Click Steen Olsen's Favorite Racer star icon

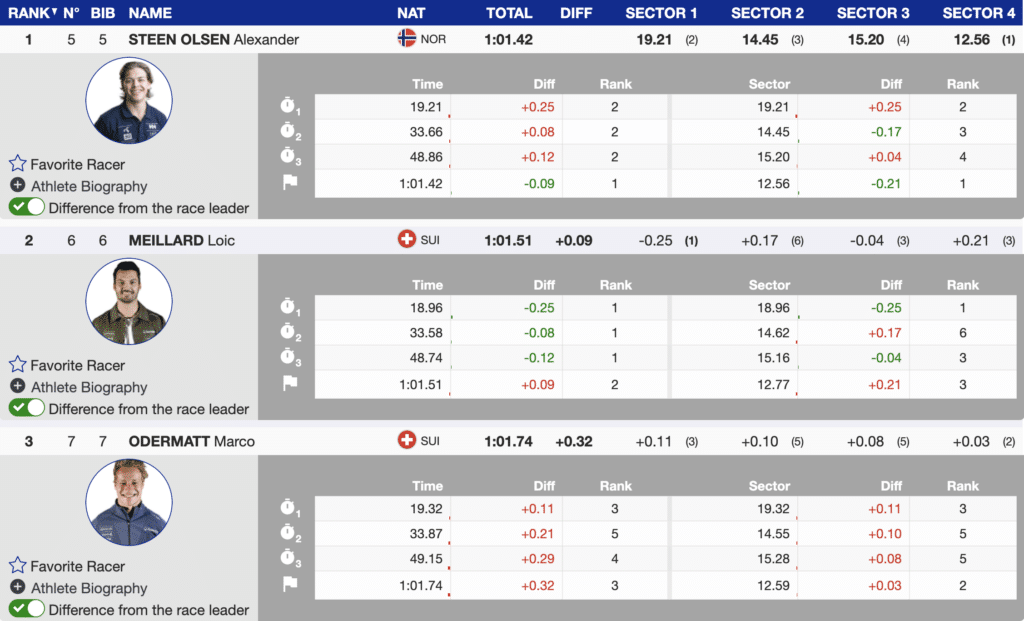point(17,164)
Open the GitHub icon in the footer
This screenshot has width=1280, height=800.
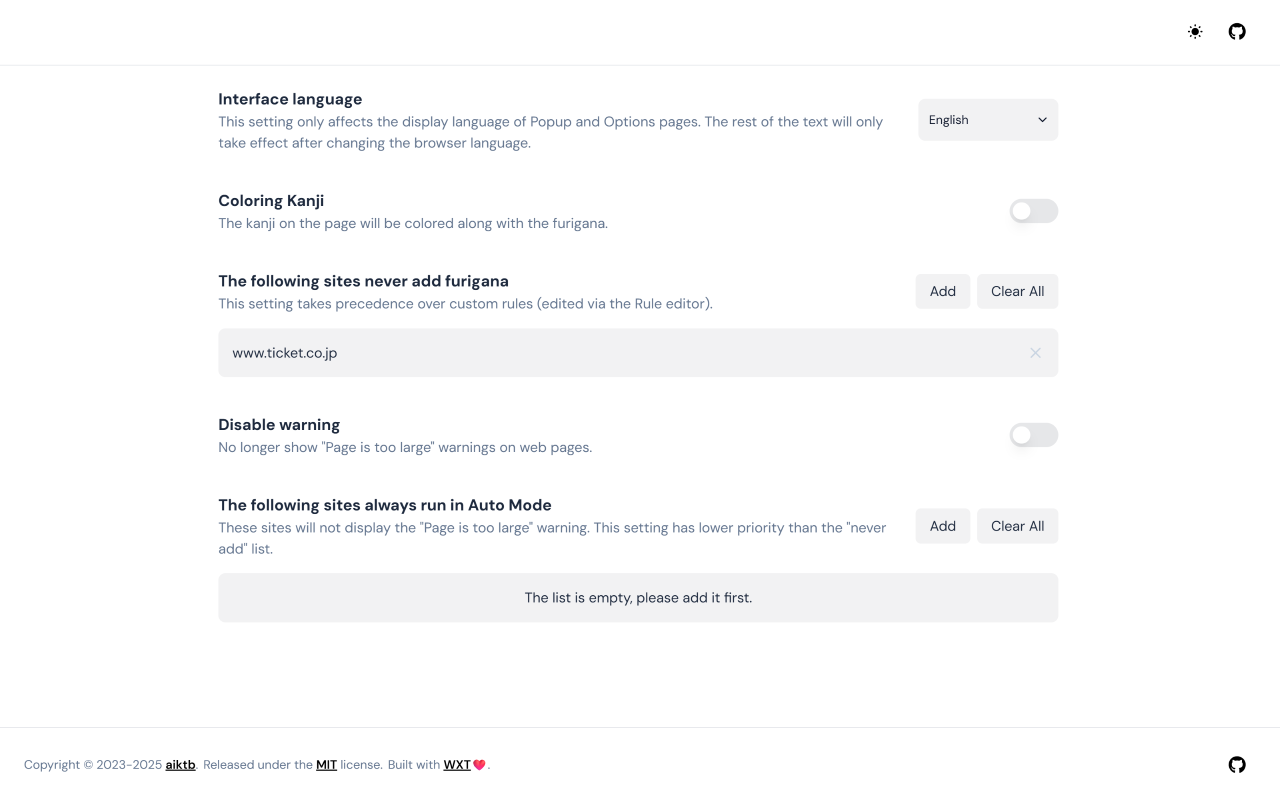pos(1237,765)
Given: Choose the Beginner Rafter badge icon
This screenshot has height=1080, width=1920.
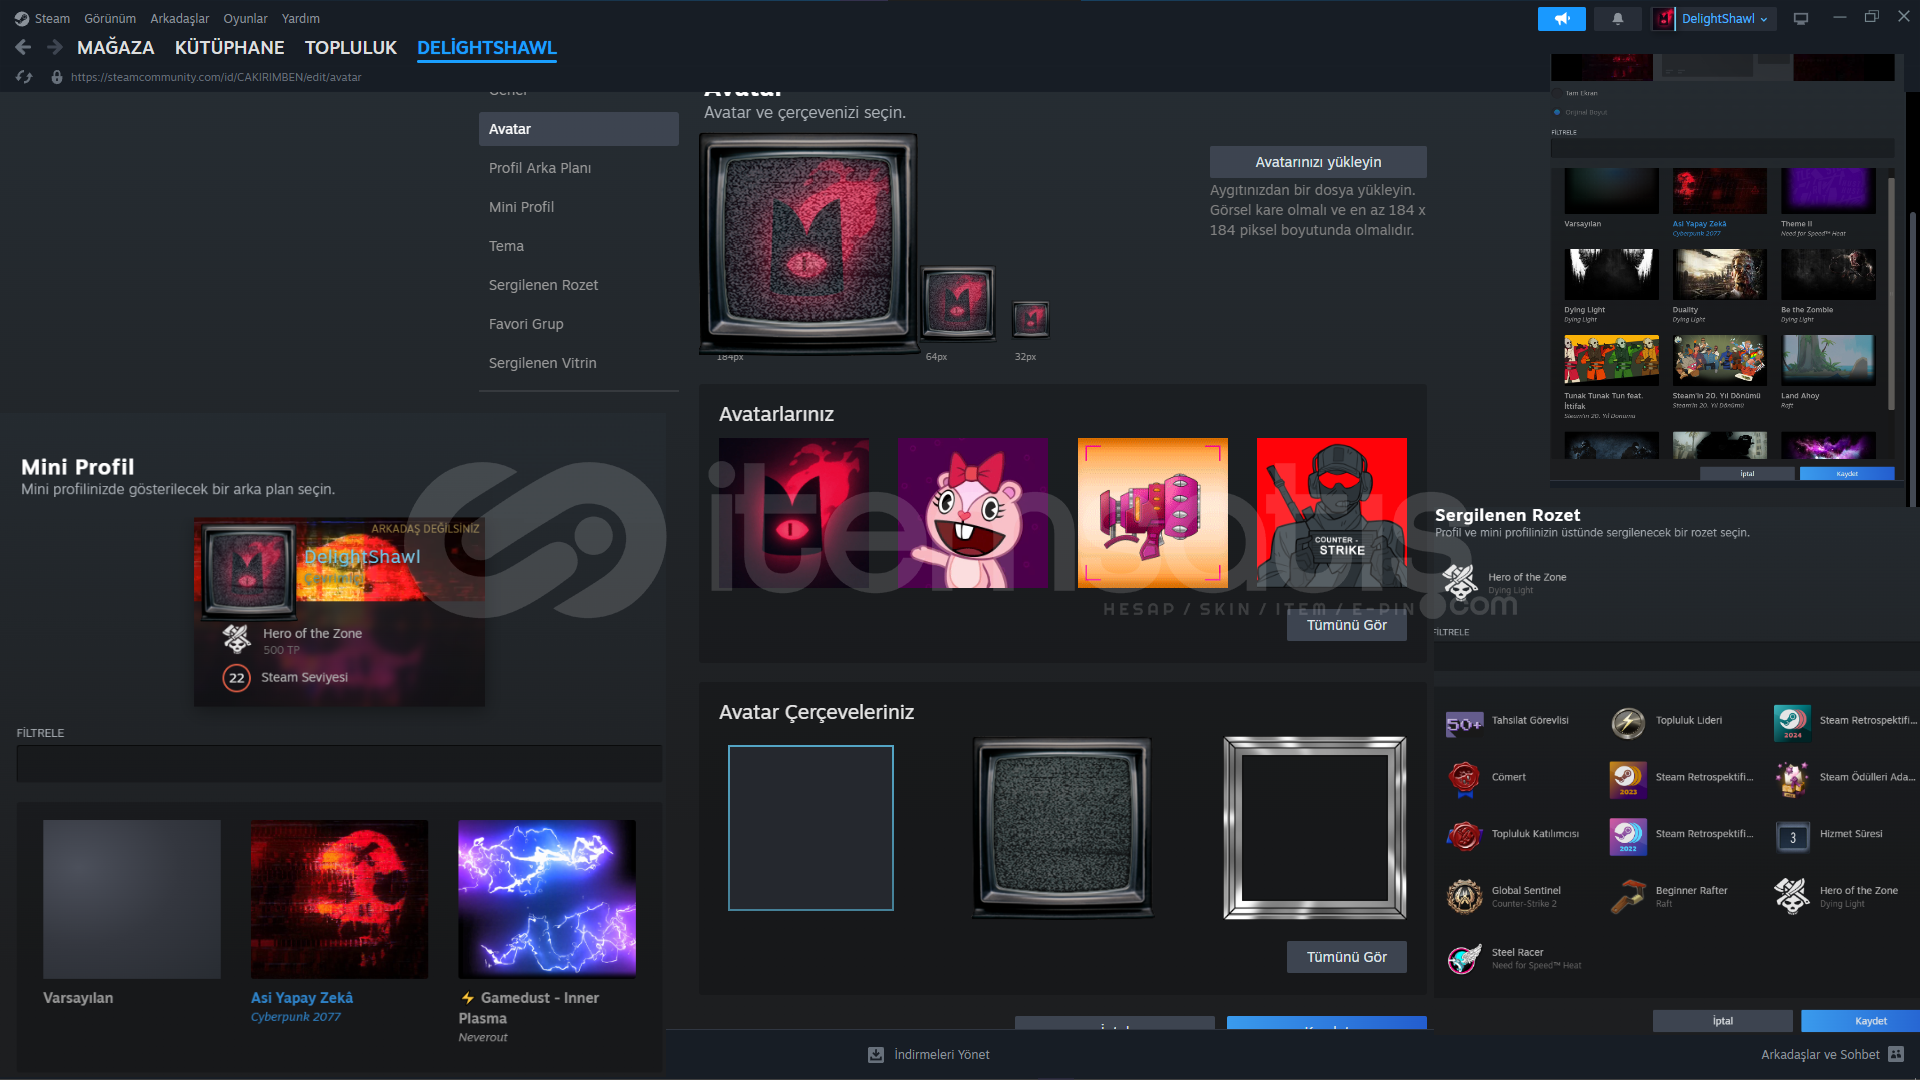Looking at the screenshot, I should point(1628,896).
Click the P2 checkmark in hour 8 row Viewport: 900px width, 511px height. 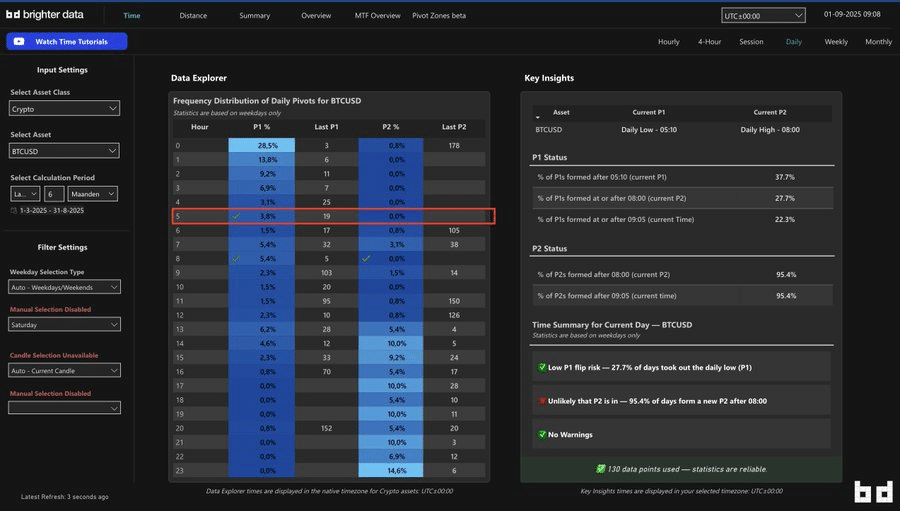point(366,258)
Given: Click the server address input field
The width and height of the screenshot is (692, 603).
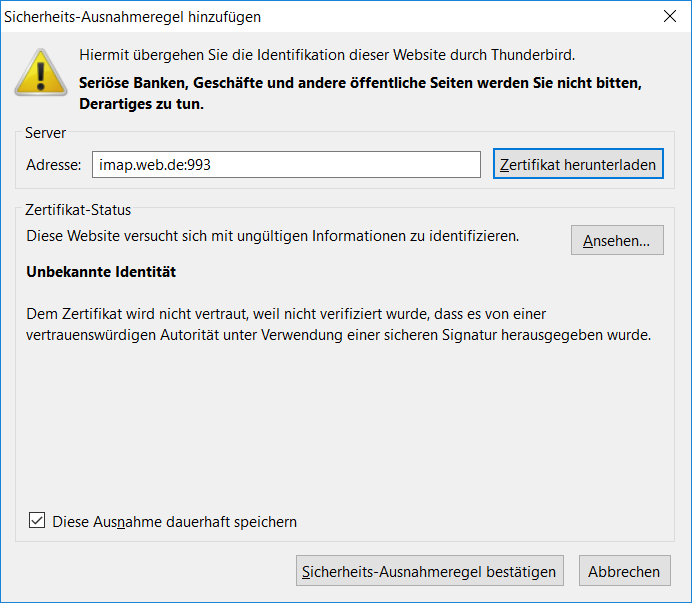Looking at the screenshot, I should click(x=286, y=165).
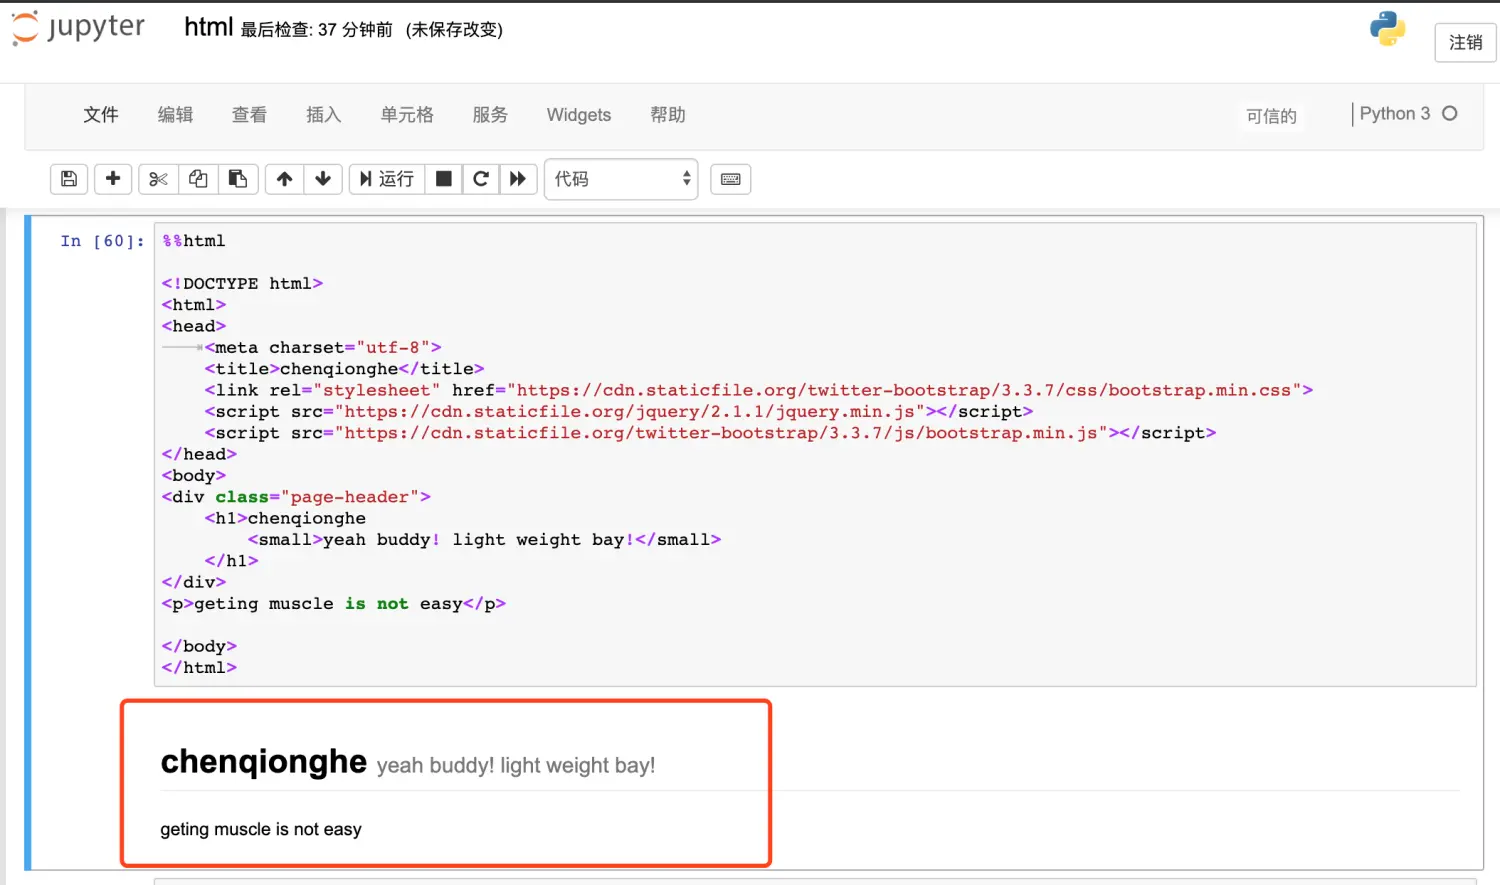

# [Work instructions]
Return everything from the line containing "Given: Click the server address input field" down to the end of the rows, copied word for word, with both ends included and the pictures left out.

# [Exercise output]
Given: Click the server address input field
The width and height of the screenshot is (692, 603).
Looking at the screenshot, I should click(x=286, y=165).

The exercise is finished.